▶ [The problem]:
Where a line of the records contains the word "pour", show that line.

▶ [Information supplied]:
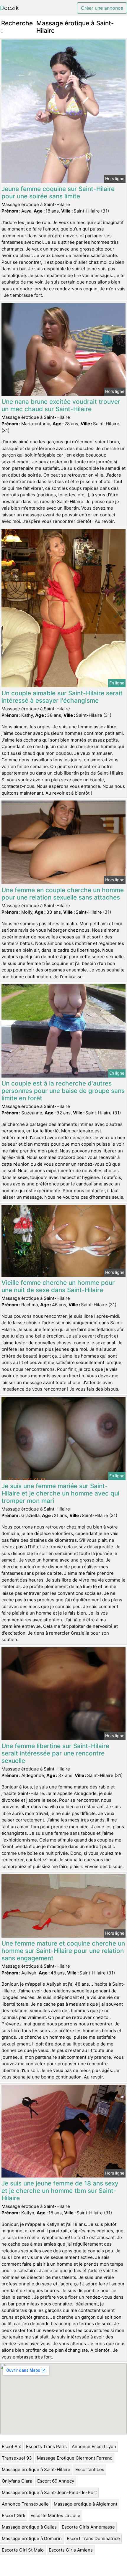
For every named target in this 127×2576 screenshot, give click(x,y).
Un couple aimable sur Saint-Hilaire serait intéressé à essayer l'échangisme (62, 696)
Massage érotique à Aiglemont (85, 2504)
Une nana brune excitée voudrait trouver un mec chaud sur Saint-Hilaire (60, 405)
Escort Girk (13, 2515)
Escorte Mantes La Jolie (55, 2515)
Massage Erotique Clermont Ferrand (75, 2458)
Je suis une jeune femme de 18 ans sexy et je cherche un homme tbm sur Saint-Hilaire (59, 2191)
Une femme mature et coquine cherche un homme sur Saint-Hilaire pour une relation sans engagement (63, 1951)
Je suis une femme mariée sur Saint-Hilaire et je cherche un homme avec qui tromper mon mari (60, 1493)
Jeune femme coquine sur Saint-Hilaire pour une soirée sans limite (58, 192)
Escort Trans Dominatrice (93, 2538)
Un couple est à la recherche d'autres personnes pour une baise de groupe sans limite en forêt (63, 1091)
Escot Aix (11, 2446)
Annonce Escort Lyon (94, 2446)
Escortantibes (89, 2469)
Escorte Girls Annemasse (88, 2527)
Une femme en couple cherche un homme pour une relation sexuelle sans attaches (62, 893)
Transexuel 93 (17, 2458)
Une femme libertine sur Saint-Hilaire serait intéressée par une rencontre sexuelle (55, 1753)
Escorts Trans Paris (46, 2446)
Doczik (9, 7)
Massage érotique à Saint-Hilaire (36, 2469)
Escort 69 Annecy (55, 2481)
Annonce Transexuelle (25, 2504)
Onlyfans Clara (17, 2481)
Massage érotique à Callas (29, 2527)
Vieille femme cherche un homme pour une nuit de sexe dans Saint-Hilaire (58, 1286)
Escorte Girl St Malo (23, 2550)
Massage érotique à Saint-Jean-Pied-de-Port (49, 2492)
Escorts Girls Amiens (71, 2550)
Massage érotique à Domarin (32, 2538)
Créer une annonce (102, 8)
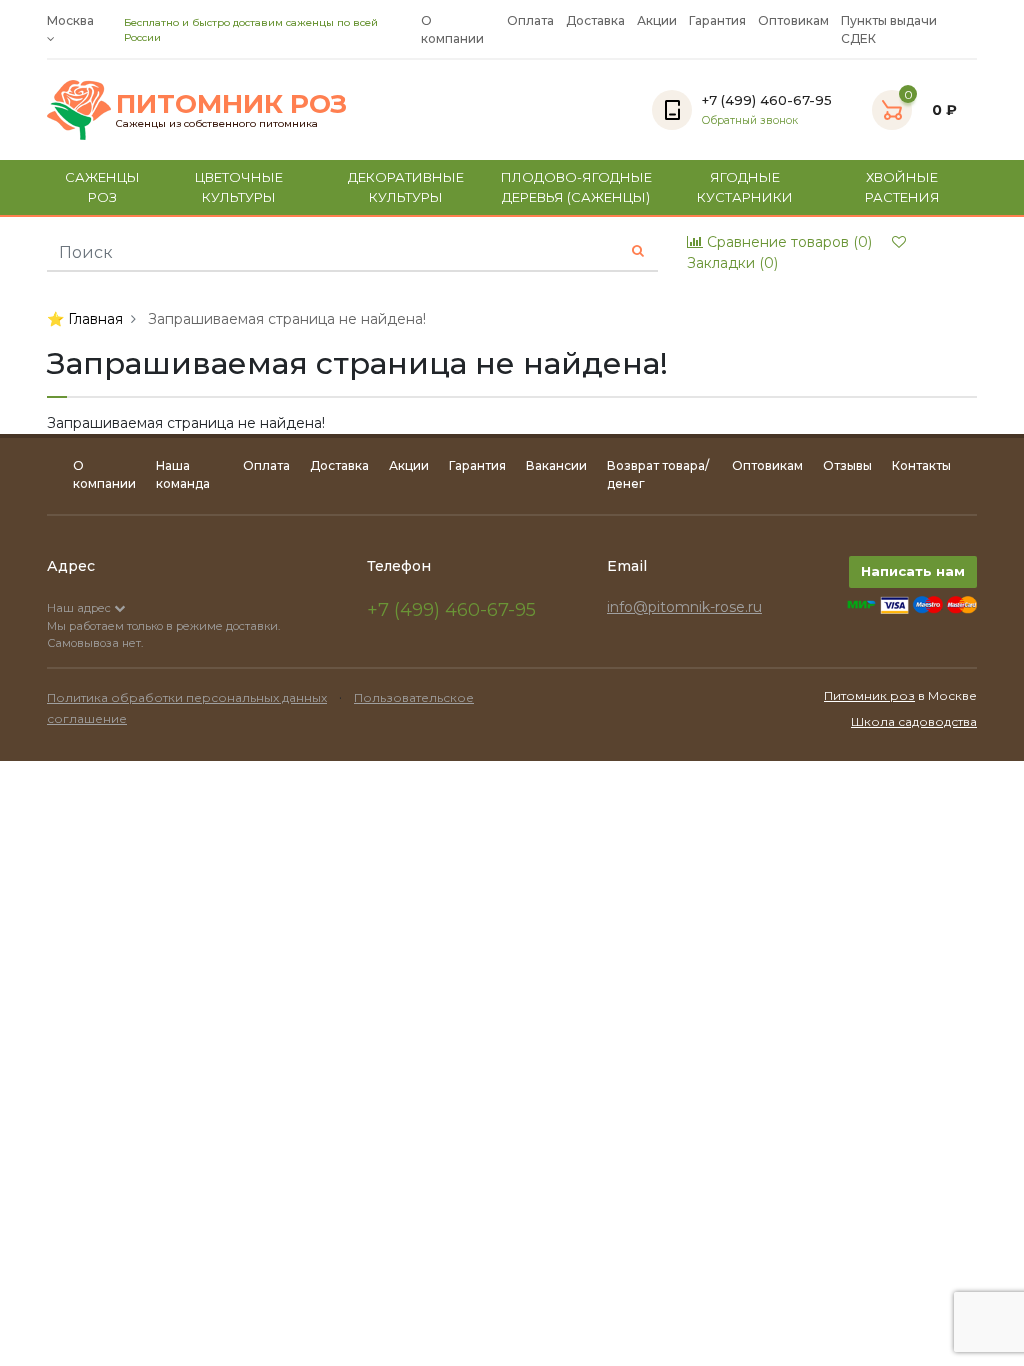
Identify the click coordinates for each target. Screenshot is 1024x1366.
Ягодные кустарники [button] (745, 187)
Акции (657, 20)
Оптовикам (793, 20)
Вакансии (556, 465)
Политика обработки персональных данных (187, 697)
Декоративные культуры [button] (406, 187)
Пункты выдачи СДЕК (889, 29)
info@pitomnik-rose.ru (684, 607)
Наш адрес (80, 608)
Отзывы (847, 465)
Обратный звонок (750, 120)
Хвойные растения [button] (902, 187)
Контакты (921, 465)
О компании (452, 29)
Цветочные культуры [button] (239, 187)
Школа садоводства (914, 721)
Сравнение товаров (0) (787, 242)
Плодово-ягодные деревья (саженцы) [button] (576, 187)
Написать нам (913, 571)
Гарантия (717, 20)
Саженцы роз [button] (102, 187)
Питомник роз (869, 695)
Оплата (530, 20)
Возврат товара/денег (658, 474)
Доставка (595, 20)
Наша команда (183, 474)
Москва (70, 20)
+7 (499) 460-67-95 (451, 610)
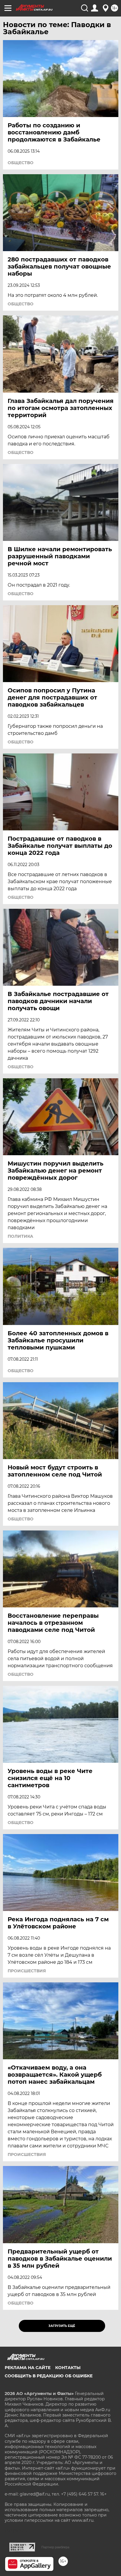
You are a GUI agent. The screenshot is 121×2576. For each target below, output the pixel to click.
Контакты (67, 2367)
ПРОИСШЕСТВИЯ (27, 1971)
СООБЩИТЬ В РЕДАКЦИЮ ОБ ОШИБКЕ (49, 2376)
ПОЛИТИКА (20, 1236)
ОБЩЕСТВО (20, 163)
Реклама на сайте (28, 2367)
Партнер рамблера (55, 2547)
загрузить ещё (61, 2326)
* * *
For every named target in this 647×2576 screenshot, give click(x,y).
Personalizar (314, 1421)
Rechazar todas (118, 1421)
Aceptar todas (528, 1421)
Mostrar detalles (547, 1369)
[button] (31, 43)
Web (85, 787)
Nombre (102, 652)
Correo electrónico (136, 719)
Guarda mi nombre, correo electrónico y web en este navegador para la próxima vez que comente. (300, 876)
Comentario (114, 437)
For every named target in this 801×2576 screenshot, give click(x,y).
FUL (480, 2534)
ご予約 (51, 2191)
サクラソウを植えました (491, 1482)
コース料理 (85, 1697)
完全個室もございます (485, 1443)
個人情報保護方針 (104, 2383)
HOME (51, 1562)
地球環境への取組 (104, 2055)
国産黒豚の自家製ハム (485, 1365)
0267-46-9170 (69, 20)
--
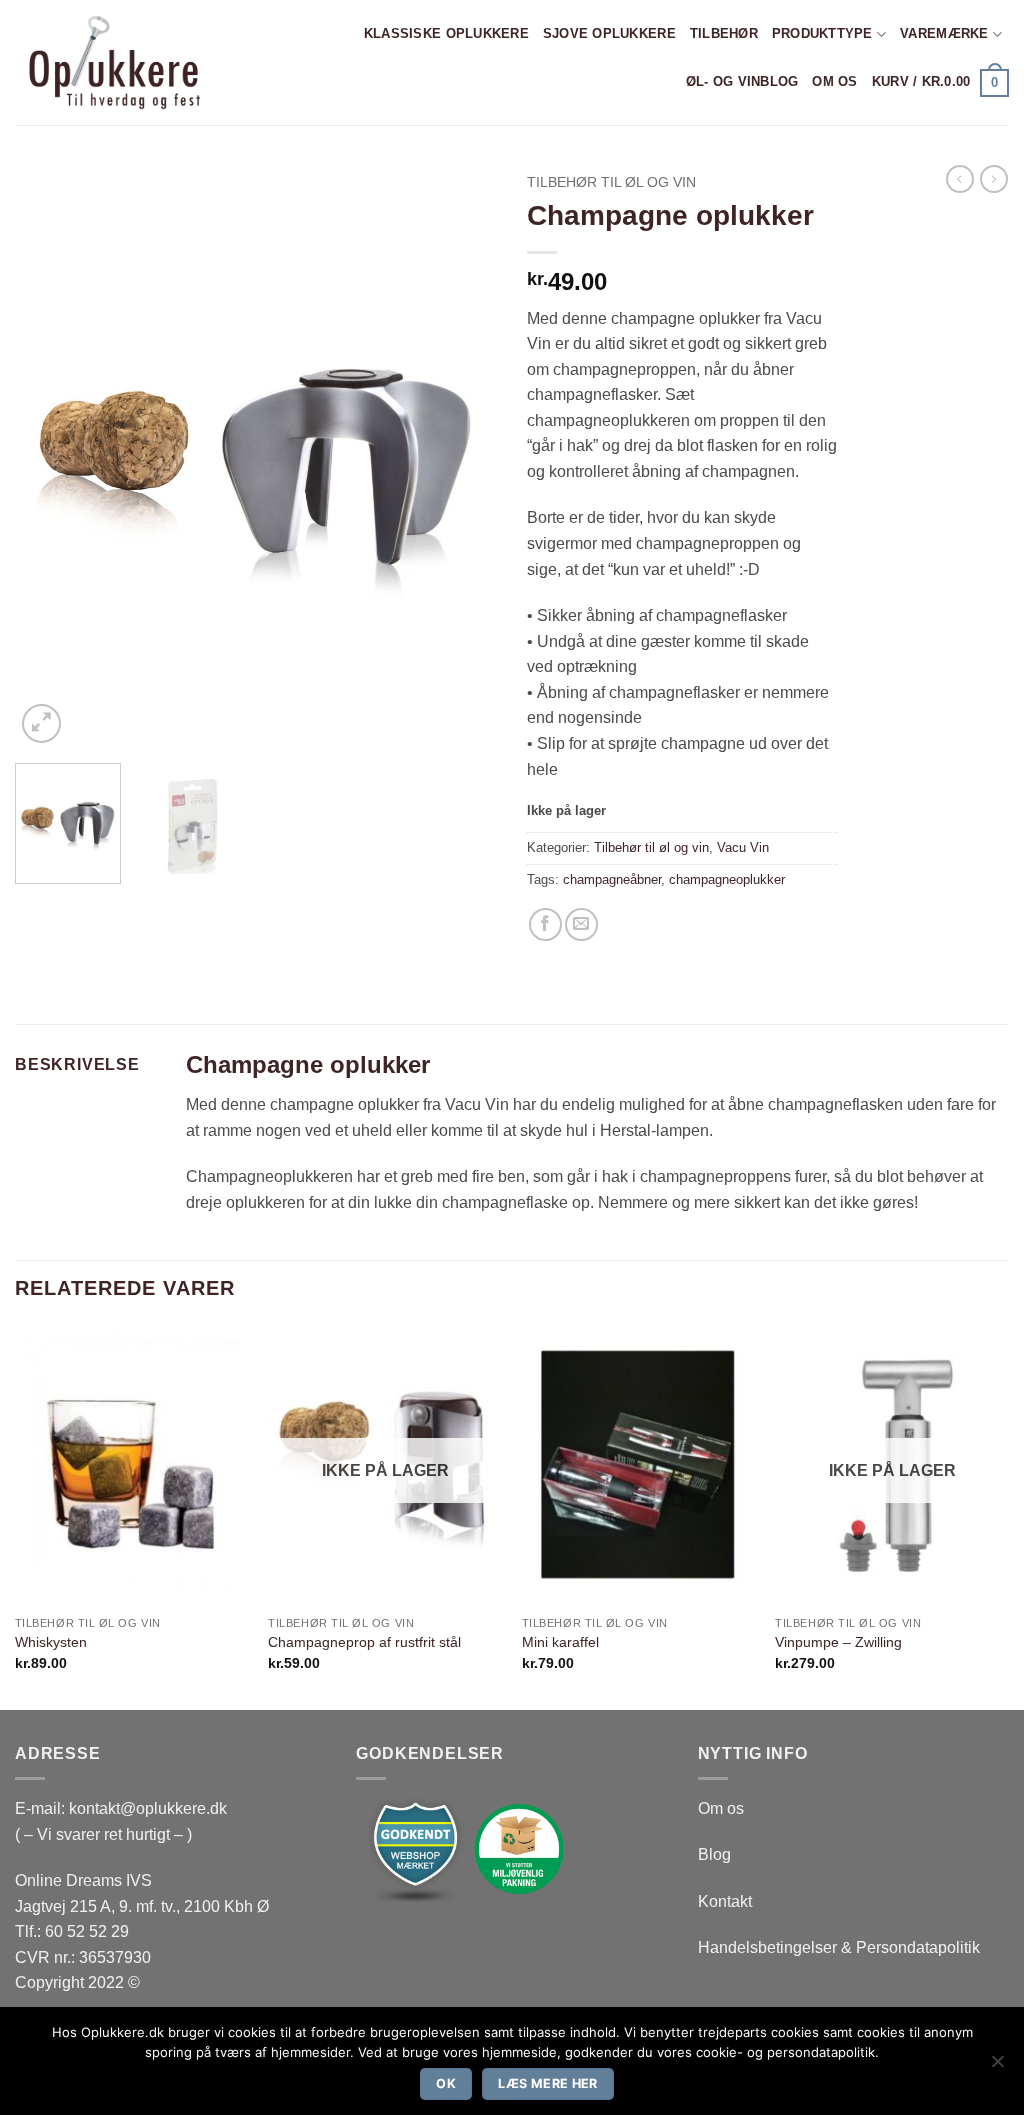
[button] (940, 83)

▶ [Task solution]:
Une femme mature et coquine cherche un homme sur Saint-Hilaire pour une relation sans engagement (63, 1951)
Jeune femme coquine sur Saint-Hilaire pour une soirée sans limite (58, 192)
Un couple est à la recherche d'autres personnes pour une baise de groupe sans limite en forêt (63, 1091)
Une femme en couple cherche un homme pour une relation sexuelle sans attaches (62, 893)
Vieille femme cherche un homme pour une nuit de sexe dans Saint-Hilaire (58, 1286)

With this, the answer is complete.